[Data items]
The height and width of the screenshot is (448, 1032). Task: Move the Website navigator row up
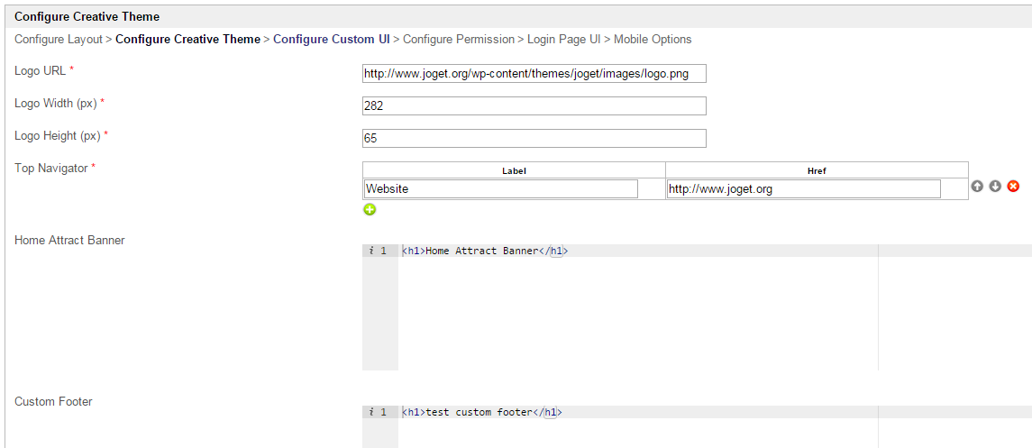(977, 187)
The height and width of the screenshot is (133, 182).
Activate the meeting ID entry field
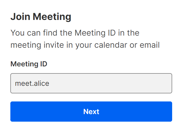tap(91, 83)
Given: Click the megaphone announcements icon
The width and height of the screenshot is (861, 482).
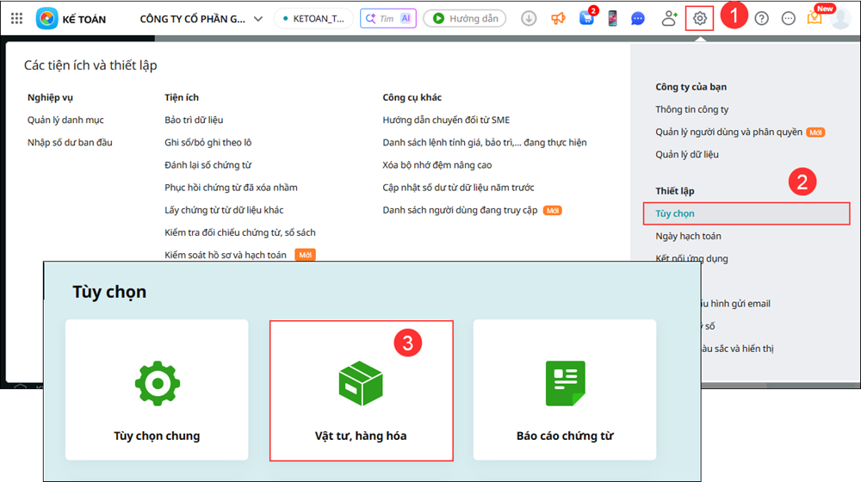Looking at the screenshot, I should [x=558, y=18].
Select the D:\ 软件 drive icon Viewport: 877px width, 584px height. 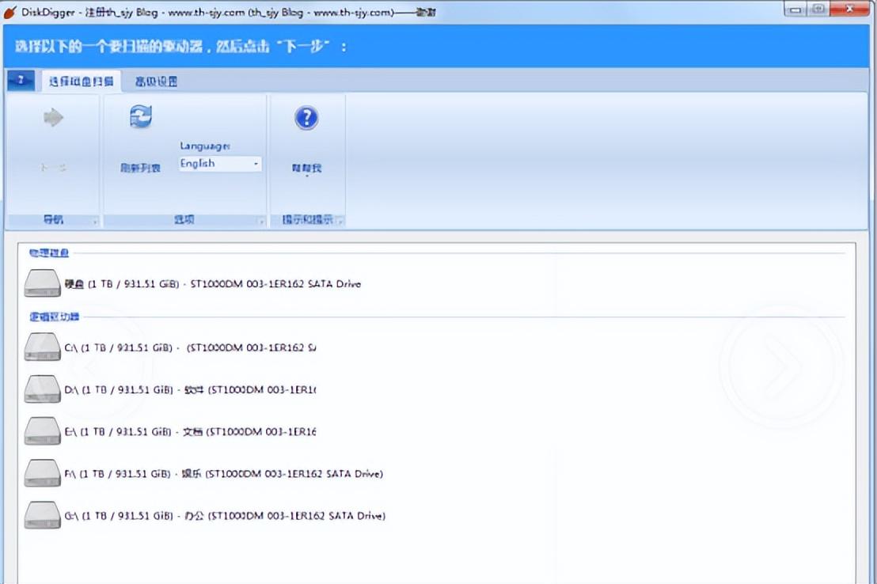(41, 389)
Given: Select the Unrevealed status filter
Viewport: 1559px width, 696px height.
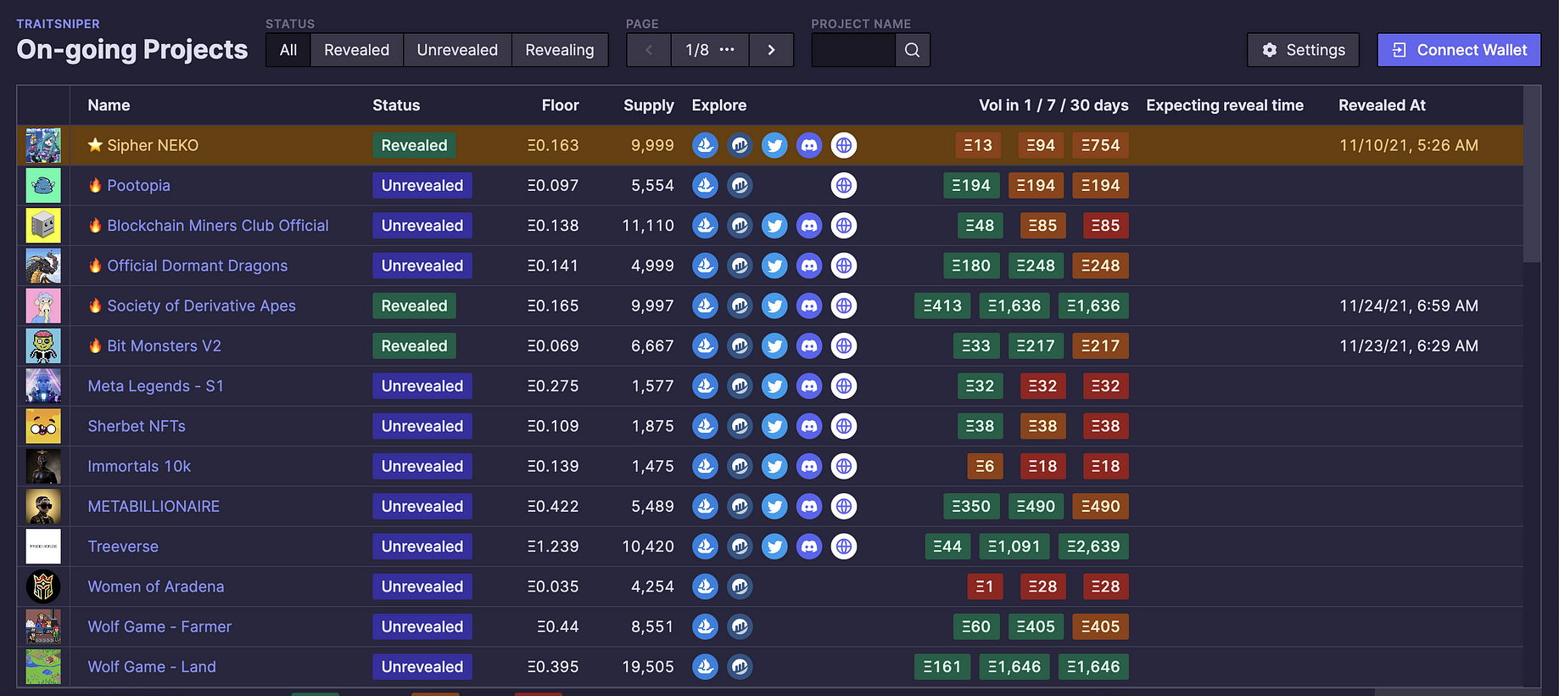Looking at the screenshot, I should (457, 50).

Work request> Copy exactly and only this span: the line with "Given: Select the Unrevealed status filter" through the final line of the entries, both ends included, with the pictures left out.

Solution to the exercise>
Given: Select the Unrevealed status filter
Viewport: 1559px width, 696px height.
Looking at the screenshot, I should (457, 50).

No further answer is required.